* _INSTRUCTION_:
Output the lines of the data that start with the line containing "This screenshot has height=148, width=222." and run through the line containing "coord(173,69)" as a numbered list, leaving out any blank lines.

□ □ □ □ □ □ □

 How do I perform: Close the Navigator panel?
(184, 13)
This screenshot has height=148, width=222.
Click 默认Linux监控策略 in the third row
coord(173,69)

□ □ □ □ □ □ □

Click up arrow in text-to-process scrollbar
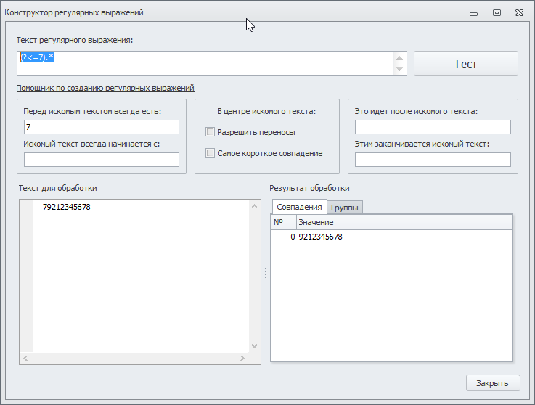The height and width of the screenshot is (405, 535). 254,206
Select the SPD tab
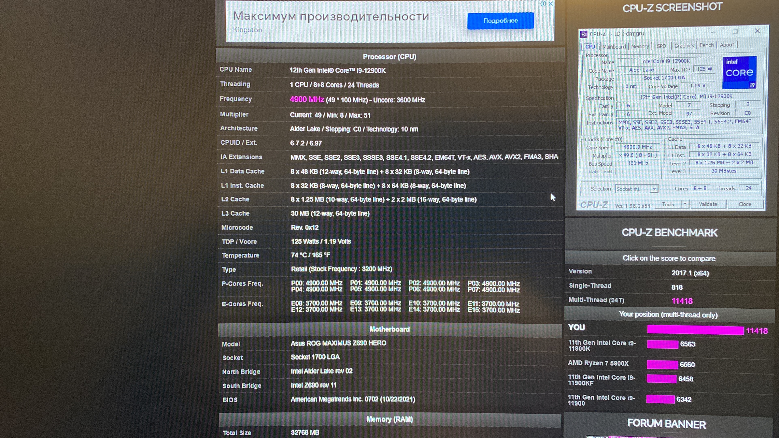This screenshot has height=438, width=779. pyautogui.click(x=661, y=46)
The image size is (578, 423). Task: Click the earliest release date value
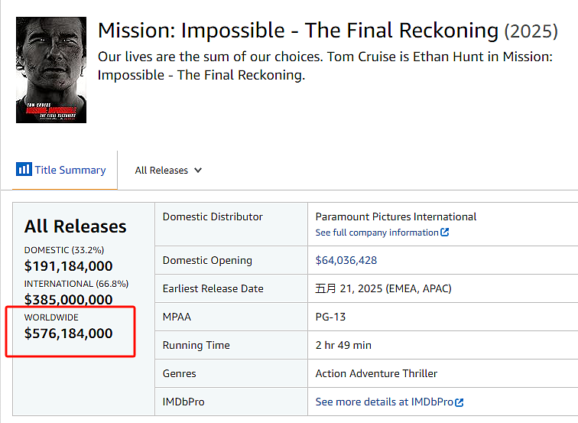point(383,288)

□ □ □ □ □ □ □

* _TASK OUTPUT_:
1. This screenshot has height=148, width=222.
2. Click 默认Linux监控策略 in the third row
3. coord(173,69)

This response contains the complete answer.